Rewrite all of the data below, changing every "computer-use agent" to "screen-control agent" and leaving everything else as it stands.

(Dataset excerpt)
*****
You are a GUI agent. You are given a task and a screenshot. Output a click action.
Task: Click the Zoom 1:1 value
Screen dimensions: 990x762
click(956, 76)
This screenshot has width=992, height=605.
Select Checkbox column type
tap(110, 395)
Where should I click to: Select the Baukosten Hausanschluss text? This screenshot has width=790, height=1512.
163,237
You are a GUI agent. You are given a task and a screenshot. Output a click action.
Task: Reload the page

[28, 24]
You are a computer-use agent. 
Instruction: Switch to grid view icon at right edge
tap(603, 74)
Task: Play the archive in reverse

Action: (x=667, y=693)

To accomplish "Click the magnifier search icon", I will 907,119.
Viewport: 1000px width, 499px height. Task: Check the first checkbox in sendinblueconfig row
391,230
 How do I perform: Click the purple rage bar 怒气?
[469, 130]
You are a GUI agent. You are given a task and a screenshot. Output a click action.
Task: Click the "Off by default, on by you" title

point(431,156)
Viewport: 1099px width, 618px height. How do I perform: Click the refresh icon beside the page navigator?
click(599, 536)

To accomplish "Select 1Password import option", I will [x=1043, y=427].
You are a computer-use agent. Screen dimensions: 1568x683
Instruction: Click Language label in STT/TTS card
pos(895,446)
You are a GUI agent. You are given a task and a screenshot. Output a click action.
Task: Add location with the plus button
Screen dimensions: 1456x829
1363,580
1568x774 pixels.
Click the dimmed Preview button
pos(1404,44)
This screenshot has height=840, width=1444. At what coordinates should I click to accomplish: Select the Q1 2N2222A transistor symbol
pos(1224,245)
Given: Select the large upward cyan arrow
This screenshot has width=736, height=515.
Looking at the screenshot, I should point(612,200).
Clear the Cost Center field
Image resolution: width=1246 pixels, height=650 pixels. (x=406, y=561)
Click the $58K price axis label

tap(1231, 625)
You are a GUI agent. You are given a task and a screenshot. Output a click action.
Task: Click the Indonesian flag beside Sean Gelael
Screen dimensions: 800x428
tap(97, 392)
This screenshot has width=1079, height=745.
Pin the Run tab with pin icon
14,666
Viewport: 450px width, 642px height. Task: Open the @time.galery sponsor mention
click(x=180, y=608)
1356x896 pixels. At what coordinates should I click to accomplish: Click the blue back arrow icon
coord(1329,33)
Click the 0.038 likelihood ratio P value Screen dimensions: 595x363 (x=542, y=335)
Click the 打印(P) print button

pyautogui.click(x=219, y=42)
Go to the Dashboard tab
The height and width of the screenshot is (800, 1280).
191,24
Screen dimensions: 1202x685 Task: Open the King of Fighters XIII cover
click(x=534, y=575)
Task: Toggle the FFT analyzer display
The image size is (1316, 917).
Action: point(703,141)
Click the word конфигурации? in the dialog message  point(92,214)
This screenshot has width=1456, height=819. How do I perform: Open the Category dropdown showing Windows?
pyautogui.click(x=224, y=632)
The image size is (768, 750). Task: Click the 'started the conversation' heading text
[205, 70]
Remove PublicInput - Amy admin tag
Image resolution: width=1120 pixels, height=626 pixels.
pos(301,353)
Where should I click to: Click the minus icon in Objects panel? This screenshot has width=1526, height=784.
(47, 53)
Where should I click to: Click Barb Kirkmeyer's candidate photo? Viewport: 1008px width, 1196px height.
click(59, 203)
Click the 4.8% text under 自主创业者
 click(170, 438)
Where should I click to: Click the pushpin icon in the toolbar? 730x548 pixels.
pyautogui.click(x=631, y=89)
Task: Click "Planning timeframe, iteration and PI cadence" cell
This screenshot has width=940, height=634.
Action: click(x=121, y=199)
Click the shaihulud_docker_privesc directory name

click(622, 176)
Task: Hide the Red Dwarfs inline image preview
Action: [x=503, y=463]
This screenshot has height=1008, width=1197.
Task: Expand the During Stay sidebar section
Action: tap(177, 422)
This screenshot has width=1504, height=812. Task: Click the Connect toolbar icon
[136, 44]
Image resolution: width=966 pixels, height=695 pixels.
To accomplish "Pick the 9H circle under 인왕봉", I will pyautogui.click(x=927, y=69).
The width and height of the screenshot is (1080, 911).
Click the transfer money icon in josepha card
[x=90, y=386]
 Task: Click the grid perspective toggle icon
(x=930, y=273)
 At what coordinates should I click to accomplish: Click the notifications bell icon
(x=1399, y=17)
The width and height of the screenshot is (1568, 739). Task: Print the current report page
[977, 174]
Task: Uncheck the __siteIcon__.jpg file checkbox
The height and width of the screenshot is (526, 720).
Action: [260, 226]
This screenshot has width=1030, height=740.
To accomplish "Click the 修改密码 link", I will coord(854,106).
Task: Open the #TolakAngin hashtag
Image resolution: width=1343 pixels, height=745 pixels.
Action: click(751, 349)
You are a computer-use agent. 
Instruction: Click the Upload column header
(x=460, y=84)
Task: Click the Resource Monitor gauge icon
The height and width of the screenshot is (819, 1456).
*****
**Answer to this exercise**
You are a GUI agent. You are given a task and a screenshot. Output a click action.
Task: Click the Zoom 1:1 value
Screen dimensions: 990x762
click(956, 76)
This screenshot has width=992, height=605.
Select Checkbox column type
tap(110, 395)
Where should I click to: Select the Baukosten Hausanschluss text? This screenshot has width=790, height=1512.
163,237
You are a GUI agent. You are given a task and a screenshot. Output a click action.
Task: Reload the page

[28, 24]
You are a screen-control agent. 
Instruction: Switch to grid view icon at right edge
tap(603, 74)
Task: Play the archive in reverse

Action: (x=667, y=693)

To accomplish "Click the magnifier search icon", I will 907,119.
Viewport: 1000px width, 499px height. Task: Check the first checkbox in sendinblueconfig row
391,230
 How do I perform: Click the purple rage bar 怒气?
[469, 130]
You are a GUI agent. You are given a task and a screenshot. Output a click action.
Task: Click the "Off by default, on by you" title

point(431,156)
Viewport: 1099px width, 618px height. How do I perform: Click the refresh icon beside the page navigator?
click(599, 536)

To accomplish "Select 1Password import option", I will [x=1043, y=427].
You are a screen-control agent. Screen dimensions: 1568x683
Instruction: Click Language label in STT/TTS card
pos(895,446)
You are a GUI agent. You are given a task and a screenshot. Output a click action.
Task: Add location with the plus button
Screen dimensions: 1456x829
1363,580
1568x774 pixels.
Click the dimmed Preview button
pos(1404,44)
This screenshot has height=840, width=1444. At what coordinates should I click to accomplish: Select the Q1 2N2222A transistor symbol
pos(1224,245)
Given: Select the large upward cyan arrow
This screenshot has width=736, height=515.
Looking at the screenshot, I should point(612,200).
Clear the Cost Center field
Image resolution: width=1246 pixels, height=650 pixels. (x=406, y=561)
Click the $58K price axis label

tap(1231, 625)
You are a GUI agent. You are given a task and a screenshot. Output a click action.
Task: Click the Indonesian flag beside Sean Gelael
Screen dimensions: 800x428
tap(97, 392)
This screenshot has width=1079, height=745.
Pin the Run tab with pin icon
14,666
Viewport: 450px width, 642px height. Task: Open the @time.galery sponsor mention
click(x=180, y=608)
1356x896 pixels. At what coordinates should I click to accomplish: Click the blue back arrow icon
coord(1329,33)
Click the 0.038 likelihood ratio P value Screen dimensions: 595x363 (x=542, y=335)
Click the 打印(P) print button

pyautogui.click(x=219, y=42)
Go to the Dashboard tab
The height and width of the screenshot is (800, 1280).
191,24
Screen dimensions: 1202x685 Task: Open the King of Fighters XIII cover
click(x=534, y=575)
Task: Toggle the FFT analyzer display
The image size is (1316, 917).
Action: point(703,141)
Click the word конфигурации? in the dialog message  point(92,214)
This screenshot has width=1456, height=819. How do I perform: Open the Category dropdown showing Windows?
pyautogui.click(x=224, y=632)
The image size is (768, 750). Task: Click the 'started the conversation' heading text
[205, 70]
Remove PublicInput - Amy admin tag
Image resolution: width=1120 pixels, height=626 pixels.
pos(301,353)
Where should I click to: Click the minus icon in Objects panel? This screenshot has width=1526, height=784.
(47, 53)
Where should I click to: Click Barb Kirkmeyer's candidate photo? Viewport: 1008px width, 1196px height.
click(59, 203)
Click the 4.8% text under 自主创业者
 click(170, 438)
Where should I click to: Click the pushpin icon in the toolbar? 730x548 pixels.
pyautogui.click(x=631, y=89)
Task: Click "Planning timeframe, iteration and PI cadence" cell
This screenshot has width=940, height=634.
Action: click(x=121, y=199)
Click the shaihulud_docker_privesc directory name

click(622, 176)
Task: Hide the Red Dwarfs inline image preview
Action: [x=503, y=463]
This screenshot has height=1008, width=1197.
Task: Expand the During Stay sidebar section
Action: tap(177, 422)
This screenshot has width=1504, height=812. Task: Click the Connect toolbar icon
[136, 44]
Image resolution: width=966 pixels, height=695 pixels.
To accomplish "Pick the 9H circle under 인왕봉", I will pyautogui.click(x=927, y=69).
The width and height of the screenshot is (1080, 911).
Click the transfer money icon in josepha card
[x=90, y=386]
 Task: Click the grid perspective toggle icon
(x=930, y=273)
 At what coordinates should I click to accomplish: Click the notifications bell icon
(x=1399, y=17)
The width and height of the screenshot is (1568, 739). Task: Print the current report page
[977, 174]
Task: Uncheck the __siteIcon__.jpg file checkbox
The height and width of the screenshot is (526, 720).
Action: [260, 226]
This screenshot has width=1030, height=740.
To accomplish "Click the 修改密码 link", I will coord(854,106).
Task: Open the #TolakAngin hashtag
Image resolution: width=1343 pixels, height=745 pixels.
Action: click(751, 349)
You are a screen-control agent. 
Instruction: Click the Upload column header
(x=460, y=84)
Task: Click the Resource Monitor gauge icon
The height and width of the screenshot is (819, 1456).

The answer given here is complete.